======== Extrait cité ========
Arrivera ainsi un moment où les délais seront très courts et où toute la classe politique sénégalaise sera mise devant le fait accompli. Il sera alors obligé d’organiser les Locales et de reporter les Législatives de 2022 qu’il peut même coupler avec la présidentielle de 2024.

La subtilité, dans cette affaire, c’est que le président de la République, qui entretient également le flou sur un éventuel troisième mandat, ne veut pas prendre le risque de perdre l’Assemblée nationale durant son magistère. Son régime est englué dans les scandales notés depuis le début de son deuxième mandat.

Opposition complice

Dans cette situation pas du tout aisée, l’opposition n’est pas indemne de reproche. Soit elle est complice de cette situation créée par le président Macky Sall, soit elle est en train, impuissamment, de laisser faire. Quoi qu’il en soit, le report des élections locales ne semble point lui déplaire. Tout au contraire, il semble faire son affaire. Puisqu’au sortir de la présidentielle du 24 février 2019, bon nombre des partis d’opposition se sont trouvés complètement désargentés et anéantis. La plupart d’entre eux n’ont jusqu’ici pas les moyens financiers d’engager de nouvelles batailles politiques.
========
> **Consigne**:
Citez fidèlement le passage de l'extrait ci-dessus sur le report des élections au Sénégal, en commençant par « Opposition complice » et en poursuivant jusqu'à « nouvelles batailles politiques. ».
======== Données fournies ========
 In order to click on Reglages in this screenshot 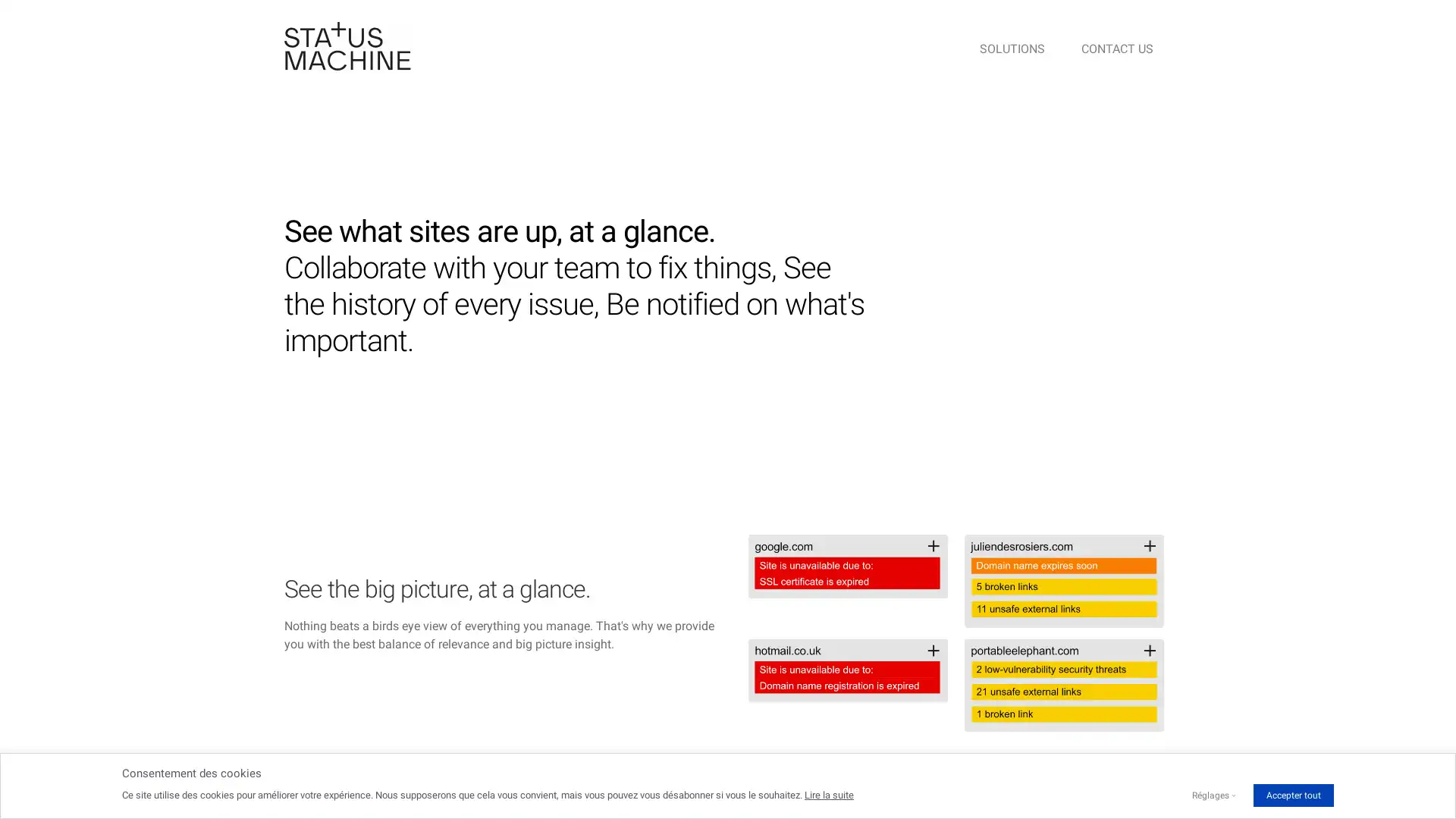, I will do `click(1210, 795)`.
========
> **Résultat obtenu**:
Opposition complice

Dans cette situation pas du tout aisée, l’opposition n’est pas indemne de reproche. Soit elle est complice de cette situation créée par le président Macky Sall, soit elle est en train, impuissamment, de laisser faire. Quoi qu’il en soit, le report des élections locales ne semble point lui déplaire. Tout au contraire, il semble faire son affaire. Puisqu’au sortir de la présidentielle du 24 février 2019, bon nombre des partis d’opposition se sont trouvés complètement désargentés et anéantis. La plupart d’entre eux n’ont jusqu’ici pas les moyens financiers d’engager de nouvelles batailles politiques.